What you will do:
Render the data as a JSON list of strings, one string per line, from the line containing "Image resolution: width=1110" up to and including the line containing "coord(62,19)". Leave out any blank lines.

(Word and element location data)
* Start *

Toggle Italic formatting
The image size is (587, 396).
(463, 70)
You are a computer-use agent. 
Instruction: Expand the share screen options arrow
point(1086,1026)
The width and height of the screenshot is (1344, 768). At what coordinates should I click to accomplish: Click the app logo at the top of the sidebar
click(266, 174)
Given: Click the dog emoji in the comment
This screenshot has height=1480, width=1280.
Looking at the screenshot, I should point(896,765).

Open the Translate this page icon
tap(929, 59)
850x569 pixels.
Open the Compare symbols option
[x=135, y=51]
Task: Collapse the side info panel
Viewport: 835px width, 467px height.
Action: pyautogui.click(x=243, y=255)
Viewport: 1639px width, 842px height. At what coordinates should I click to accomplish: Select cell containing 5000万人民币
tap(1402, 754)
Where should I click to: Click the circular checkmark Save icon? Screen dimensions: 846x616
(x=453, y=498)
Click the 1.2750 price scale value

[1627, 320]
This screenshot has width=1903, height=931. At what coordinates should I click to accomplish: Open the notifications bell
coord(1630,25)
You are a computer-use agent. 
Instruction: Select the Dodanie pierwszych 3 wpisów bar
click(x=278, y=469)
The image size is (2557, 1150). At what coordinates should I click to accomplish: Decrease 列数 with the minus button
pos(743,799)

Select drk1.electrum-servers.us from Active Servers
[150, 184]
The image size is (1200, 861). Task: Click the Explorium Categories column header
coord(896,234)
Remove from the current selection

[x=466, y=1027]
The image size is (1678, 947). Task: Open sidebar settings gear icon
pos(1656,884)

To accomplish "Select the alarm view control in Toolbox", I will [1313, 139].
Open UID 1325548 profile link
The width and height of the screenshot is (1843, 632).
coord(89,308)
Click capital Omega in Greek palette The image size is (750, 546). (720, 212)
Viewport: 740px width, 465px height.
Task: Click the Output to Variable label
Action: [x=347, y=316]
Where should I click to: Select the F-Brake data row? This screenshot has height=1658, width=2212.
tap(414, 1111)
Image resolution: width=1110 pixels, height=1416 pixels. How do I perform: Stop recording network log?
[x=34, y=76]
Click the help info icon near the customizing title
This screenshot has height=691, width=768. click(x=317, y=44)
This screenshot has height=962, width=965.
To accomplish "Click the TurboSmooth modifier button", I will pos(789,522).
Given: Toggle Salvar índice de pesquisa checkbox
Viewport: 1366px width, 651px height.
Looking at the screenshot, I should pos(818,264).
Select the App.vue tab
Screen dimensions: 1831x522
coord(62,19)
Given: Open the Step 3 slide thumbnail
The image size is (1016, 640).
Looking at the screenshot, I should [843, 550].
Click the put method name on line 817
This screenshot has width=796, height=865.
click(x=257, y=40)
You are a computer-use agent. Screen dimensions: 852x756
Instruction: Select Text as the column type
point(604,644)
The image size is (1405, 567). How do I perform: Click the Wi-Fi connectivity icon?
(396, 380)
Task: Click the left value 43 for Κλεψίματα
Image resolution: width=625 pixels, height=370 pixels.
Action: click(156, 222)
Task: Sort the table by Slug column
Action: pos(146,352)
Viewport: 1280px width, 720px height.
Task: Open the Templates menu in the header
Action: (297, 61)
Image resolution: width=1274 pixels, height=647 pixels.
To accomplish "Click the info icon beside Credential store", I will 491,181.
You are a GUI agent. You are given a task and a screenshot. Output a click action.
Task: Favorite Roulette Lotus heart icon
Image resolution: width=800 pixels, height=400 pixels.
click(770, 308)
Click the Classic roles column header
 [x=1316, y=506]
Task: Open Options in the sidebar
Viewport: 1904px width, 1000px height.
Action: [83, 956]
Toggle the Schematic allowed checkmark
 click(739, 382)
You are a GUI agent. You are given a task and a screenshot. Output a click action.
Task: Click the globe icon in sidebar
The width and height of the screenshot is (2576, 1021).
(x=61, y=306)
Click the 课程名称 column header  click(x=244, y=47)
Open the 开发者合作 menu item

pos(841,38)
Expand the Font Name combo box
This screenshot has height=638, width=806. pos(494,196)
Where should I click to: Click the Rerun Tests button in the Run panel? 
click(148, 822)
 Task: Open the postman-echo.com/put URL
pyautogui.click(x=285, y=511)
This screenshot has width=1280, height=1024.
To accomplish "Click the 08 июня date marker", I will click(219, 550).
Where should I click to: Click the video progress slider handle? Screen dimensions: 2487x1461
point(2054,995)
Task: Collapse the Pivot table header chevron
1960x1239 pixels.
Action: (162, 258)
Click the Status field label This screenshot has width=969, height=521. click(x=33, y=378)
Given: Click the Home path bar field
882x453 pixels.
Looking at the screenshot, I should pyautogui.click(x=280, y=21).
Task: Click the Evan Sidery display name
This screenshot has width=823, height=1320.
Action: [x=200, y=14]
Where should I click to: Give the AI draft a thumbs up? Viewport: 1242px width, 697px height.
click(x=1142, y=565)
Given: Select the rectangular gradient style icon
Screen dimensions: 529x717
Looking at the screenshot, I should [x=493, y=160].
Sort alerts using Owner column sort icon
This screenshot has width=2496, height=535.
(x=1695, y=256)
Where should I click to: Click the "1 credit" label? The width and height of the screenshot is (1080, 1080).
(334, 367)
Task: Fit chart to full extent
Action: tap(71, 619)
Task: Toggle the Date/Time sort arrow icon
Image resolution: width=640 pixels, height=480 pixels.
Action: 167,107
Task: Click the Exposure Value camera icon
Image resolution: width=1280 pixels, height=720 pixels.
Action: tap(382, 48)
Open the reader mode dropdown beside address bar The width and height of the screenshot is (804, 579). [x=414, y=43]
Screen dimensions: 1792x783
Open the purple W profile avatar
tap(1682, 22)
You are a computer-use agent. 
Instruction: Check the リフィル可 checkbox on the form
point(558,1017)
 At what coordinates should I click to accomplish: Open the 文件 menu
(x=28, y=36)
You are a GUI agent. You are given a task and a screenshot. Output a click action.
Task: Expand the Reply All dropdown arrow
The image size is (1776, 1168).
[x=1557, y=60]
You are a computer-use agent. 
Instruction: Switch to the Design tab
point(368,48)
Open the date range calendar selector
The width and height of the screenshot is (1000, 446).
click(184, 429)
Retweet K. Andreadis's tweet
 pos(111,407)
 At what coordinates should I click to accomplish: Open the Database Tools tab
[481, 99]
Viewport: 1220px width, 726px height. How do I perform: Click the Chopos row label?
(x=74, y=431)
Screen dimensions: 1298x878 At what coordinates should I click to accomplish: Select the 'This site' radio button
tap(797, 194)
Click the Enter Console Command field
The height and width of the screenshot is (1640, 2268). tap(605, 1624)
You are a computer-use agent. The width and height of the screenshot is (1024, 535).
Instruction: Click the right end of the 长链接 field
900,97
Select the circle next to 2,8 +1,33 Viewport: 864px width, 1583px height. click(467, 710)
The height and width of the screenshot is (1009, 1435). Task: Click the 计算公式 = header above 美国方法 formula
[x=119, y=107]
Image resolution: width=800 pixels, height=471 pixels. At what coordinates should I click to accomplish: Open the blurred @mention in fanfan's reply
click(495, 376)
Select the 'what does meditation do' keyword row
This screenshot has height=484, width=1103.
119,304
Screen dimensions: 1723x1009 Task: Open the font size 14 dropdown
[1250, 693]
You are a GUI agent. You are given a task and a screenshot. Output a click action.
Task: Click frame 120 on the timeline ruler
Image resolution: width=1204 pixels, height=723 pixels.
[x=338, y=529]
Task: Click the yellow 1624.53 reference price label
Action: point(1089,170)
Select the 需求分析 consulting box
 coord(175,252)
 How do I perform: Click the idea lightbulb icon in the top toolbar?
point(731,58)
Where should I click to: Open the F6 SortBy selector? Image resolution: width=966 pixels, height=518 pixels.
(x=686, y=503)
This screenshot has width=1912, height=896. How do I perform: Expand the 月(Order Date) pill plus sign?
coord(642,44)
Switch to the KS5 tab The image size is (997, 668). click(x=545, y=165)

* End *

Worked solution:
[
  "Image resolution: width=1110 pixels, height=1416 pixels. How do I perform: Stop recording network log?",
  "[x=34, y=76]",
  "Click the help info icon near the customizing title",
  "This screenshot has height=691, width=768. click(x=317, y=44)",
  "This screenshot has height=962, width=965.",
  "To accomplish \"Click the TurboSmooth modifier button\", I will pos(789,522).",
  "Given: Toggle Salvar índice de pesquisa checkbox",
  "Viewport: 1366px width, 651px height.",
  "Looking at the screenshot, I should pos(818,264).",
  "Select the App.vue tab",
  "Screen dimensions: 1831x522",
  "coord(62,19)"
]